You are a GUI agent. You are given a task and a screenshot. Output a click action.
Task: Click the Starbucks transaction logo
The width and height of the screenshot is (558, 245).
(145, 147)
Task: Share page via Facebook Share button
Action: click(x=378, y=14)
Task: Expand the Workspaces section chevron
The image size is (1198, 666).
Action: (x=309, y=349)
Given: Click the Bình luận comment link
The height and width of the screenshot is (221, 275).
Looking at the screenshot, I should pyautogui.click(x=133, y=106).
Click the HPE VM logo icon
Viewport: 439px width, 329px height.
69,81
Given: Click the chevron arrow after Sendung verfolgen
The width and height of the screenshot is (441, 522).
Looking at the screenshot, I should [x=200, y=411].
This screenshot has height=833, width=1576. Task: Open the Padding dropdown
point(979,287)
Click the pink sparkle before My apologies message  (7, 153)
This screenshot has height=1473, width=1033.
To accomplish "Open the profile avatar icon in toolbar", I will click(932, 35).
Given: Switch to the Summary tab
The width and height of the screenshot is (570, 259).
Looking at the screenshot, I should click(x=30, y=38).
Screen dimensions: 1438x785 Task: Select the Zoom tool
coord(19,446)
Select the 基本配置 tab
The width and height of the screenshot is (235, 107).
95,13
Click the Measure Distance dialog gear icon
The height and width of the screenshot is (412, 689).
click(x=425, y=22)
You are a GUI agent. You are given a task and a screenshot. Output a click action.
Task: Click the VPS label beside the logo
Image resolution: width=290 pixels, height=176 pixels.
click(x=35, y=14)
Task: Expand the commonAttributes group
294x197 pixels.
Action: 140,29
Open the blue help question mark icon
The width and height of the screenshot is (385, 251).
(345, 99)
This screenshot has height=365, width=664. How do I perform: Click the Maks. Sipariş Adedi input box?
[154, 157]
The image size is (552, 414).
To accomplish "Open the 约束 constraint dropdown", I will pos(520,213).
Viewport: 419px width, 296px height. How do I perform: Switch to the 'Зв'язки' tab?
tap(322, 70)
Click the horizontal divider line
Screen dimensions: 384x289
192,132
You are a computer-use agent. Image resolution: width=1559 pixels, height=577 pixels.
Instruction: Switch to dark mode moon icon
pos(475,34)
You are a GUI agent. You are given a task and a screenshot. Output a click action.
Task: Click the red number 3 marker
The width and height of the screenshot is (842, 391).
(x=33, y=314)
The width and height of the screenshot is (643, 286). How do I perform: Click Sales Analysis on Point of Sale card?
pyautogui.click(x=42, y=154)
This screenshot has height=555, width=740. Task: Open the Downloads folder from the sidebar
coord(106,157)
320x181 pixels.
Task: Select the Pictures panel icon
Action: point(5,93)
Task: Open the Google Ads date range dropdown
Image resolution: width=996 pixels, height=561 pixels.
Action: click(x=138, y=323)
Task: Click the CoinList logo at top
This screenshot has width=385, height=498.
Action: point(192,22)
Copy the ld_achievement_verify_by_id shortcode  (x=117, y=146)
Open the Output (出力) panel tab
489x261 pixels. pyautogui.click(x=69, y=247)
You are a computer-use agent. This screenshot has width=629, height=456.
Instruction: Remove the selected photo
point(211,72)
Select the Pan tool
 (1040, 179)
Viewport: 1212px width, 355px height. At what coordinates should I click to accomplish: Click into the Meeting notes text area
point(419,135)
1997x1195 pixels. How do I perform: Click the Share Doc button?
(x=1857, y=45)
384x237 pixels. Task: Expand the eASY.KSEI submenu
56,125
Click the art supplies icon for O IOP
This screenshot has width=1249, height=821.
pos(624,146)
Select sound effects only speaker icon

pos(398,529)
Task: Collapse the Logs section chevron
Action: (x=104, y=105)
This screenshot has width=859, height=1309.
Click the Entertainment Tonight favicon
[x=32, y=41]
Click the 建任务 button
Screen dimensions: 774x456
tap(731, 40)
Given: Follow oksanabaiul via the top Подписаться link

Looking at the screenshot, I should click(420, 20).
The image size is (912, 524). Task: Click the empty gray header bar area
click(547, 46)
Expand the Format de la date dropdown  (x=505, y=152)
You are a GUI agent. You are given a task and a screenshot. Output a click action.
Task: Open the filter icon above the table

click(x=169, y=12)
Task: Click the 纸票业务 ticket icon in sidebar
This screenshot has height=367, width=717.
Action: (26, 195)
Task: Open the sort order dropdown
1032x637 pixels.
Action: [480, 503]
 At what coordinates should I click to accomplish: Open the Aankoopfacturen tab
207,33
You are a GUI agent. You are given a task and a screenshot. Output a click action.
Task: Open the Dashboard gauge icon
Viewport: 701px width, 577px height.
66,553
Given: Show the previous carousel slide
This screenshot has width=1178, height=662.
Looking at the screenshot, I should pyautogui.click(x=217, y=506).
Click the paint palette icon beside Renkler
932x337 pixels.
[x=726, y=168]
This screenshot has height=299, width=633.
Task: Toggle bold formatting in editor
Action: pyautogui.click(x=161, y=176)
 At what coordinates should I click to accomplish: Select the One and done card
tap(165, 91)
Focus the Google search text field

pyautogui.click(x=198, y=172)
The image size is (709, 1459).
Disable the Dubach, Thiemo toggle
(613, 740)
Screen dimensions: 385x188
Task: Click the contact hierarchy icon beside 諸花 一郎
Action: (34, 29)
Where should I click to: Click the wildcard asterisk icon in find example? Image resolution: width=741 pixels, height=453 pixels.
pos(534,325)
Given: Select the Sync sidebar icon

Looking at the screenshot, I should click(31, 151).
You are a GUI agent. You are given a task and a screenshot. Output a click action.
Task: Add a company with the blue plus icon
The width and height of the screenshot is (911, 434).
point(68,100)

◆ Brief ◆
An exact reproduction of the material above is required.

◆ Answer space ◆
You are a GUI agent. You are given a task and a screenshot. Output a click action.
Task: Click the Starbucks transaction logo
The width and height of the screenshot is (558, 245).
(145, 147)
Task: Share page via Facebook Share button
Action: click(x=378, y=14)
Task: Expand the Workspaces section chevron
The image size is (1198, 666).
Action: (x=309, y=349)
Given: Click the Bình luận comment link
The height and width of the screenshot is (221, 275).
Looking at the screenshot, I should pyautogui.click(x=133, y=106).
Click the HPE VM logo icon
Viewport: 439px width, 329px height.
69,81
Given: Click the chevron arrow after Sendung verfolgen
The width and height of the screenshot is (441, 522).
Looking at the screenshot, I should [x=200, y=411].
This screenshot has height=833, width=1576. Task: Open the Padding dropdown
point(979,287)
Click the pink sparkle before My apologies message  (7, 153)
This screenshot has height=1473, width=1033.
To accomplish "Open the profile avatar icon in toolbar", I will click(932, 35).
Given: Switch to the Summary tab
The width and height of the screenshot is (570, 259).
Looking at the screenshot, I should click(x=30, y=38).
Screen dimensions: 1438x785 Task: Select the Zoom tool
coord(19,446)
Select the 基本配置 tab
The width and height of the screenshot is (235, 107).
95,13
Click the Measure Distance dialog gear icon
The height and width of the screenshot is (412, 689).
click(x=425, y=22)
You are a GUI agent. You are given a task and a screenshot. Output a click action.
Task: Click the VPS label beside the logo
Image resolution: width=290 pixels, height=176 pixels.
click(x=35, y=14)
Task: Expand the commonAttributes group
294x197 pixels.
Action: 140,29
Open the blue help question mark icon
The width and height of the screenshot is (385, 251).
(345, 99)
This screenshot has height=365, width=664. How do I perform: Click the Maks. Sipariş Adedi input box?
[154, 157]
The image size is (552, 414).
To accomplish "Open the 约束 constraint dropdown", I will pos(520,213).
Viewport: 419px width, 296px height. How do I perform: Switch to the 'Зв'язки' tab?
tap(322, 70)
Click the horizontal divider line
Screen dimensions: 384x289
192,132
You are a computer-use agent. Image resolution: width=1559 pixels, height=577 pixels.
Instruction: Switch to dark mode moon icon
pos(475,34)
You are a GUI agent. You are given a task and a screenshot. Output a click action.
Task: Click the red number 3 marker
The width and height of the screenshot is (842, 391).
(x=33, y=314)
The width and height of the screenshot is (643, 286). How do I perform: Click Sales Analysis on Point of Sale card?
pyautogui.click(x=42, y=154)
This screenshot has height=555, width=740. Task: Open the Downloads folder from the sidebar
coord(106,157)
320x181 pixels.
Task: Select the Pictures panel icon
Action: point(5,93)
Task: Open the Google Ads date range dropdown
Image resolution: width=996 pixels, height=561 pixels.
Action: click(x=138, y=323)
Task: Click the CoinList logo at top
This screenshot has width=385, height=498.
Action: point(192,22)
Copy the ld_achievement_verify_by_id shortcode  (x=117, y=146)
Open the Output (出力) panel tab
489x261 pixels. pyautogui.click(x=69, y=247)
You are a computer-use agent. This screenshot has width=629, height=456.
Instruction: Remove the selected photo
point(211,72)
Select the Pan tool
 (1040, 179)
Viewport: 1212px width, 355px height. At what coordinates should I click to accomplish: Click into the Meeting notes text area
point(419,135)
1997x1195 pixels. How do I perform: Click the Share Doc button?
(x=1857, y=45)
384x237 pixels. Task: Expand the eASY.KSEI submenu
56,125
Click the art supplies icon for O IOP
This screenshot has width=1249, height=821.
pos(624,146)
Select sound effects only speaker icon

pos(398,529)
Task: Collapse the Logs section chevron
Action: (x=104, y=105)
This screenshot has width=859, height=1309.
Click the Entertainment Tonight favicon
[x=32, y=41]
Click the 建任务 button
Screen dimensions: 774x456
tap(731, 40)
Given: Follow oksanabaiul via the top Подписаться link

Looking at the screenshot, I should click(420, 20).
The image size is (912, 524). Task: Click the empty gray header bar area
click(547, 46)
Expand the Format de la date dropdown  (x=505, y=152)
You are a GUI agent. You are given a task and a screenshot. Output a click action.
Task: Open the filter icon above the table

click(x=169, y=12)
Task: Click the 纸票业务 ticket icon in sidebar
This screenshot has height=367, width=717.
Action: (26, 195)
Task: Open the sort order dropdown
1032x637 pixels.
Action: [480, 503]
 At what coordinates should I click to accomplish: Open the Aankoopfacturen tab
207,33
You are a GUI agent. You are given a task and a screenshot. Output a click action.
Task: Open the Dashboard gauge icon
Viewport: 701px width, 577px height.
66,553
Given: Show the previous carousel slide
This screenshot has width=1178, height=662.
Looking at the screenshot, I should pyautogui.click(x=217, y=506).
Click the paint palette icon beside Renkler
932x337 pixels.
[x=726, y=168]
This screenshot has height=299, width=633.
Task: Toggle bold formatting in editor
Action: pyautogui.click(x=161, y=176)
 At what coordinates should I click to accomplish: Select the One and done card
tap(165, 91)
Focus the Google search text field

pyautogui.click(x=198, y=172)
The image size is (709, 1459).
Disable the Dubach, Thiemo toggle
(613, 740)
Screen dimensions: 385x188
Task: Click the contact hierarchy icon beside 諸花 一郎
Action: (34, 29)
Where should I click to: Click the wildcard asterisk icon in find example? Image resolution: width=741 pixels, height=453 pixels.
pos(534,325)
Given: Select the Sync sidebar icon

Looking at the screenshot, I should click(31, 151).
You are a GUI agent. You are given a task and a screenshot. Output a click action.
Task: Add a company with the blue plus icon
The width and height of the screenshot is (911, 434).
point(68,100)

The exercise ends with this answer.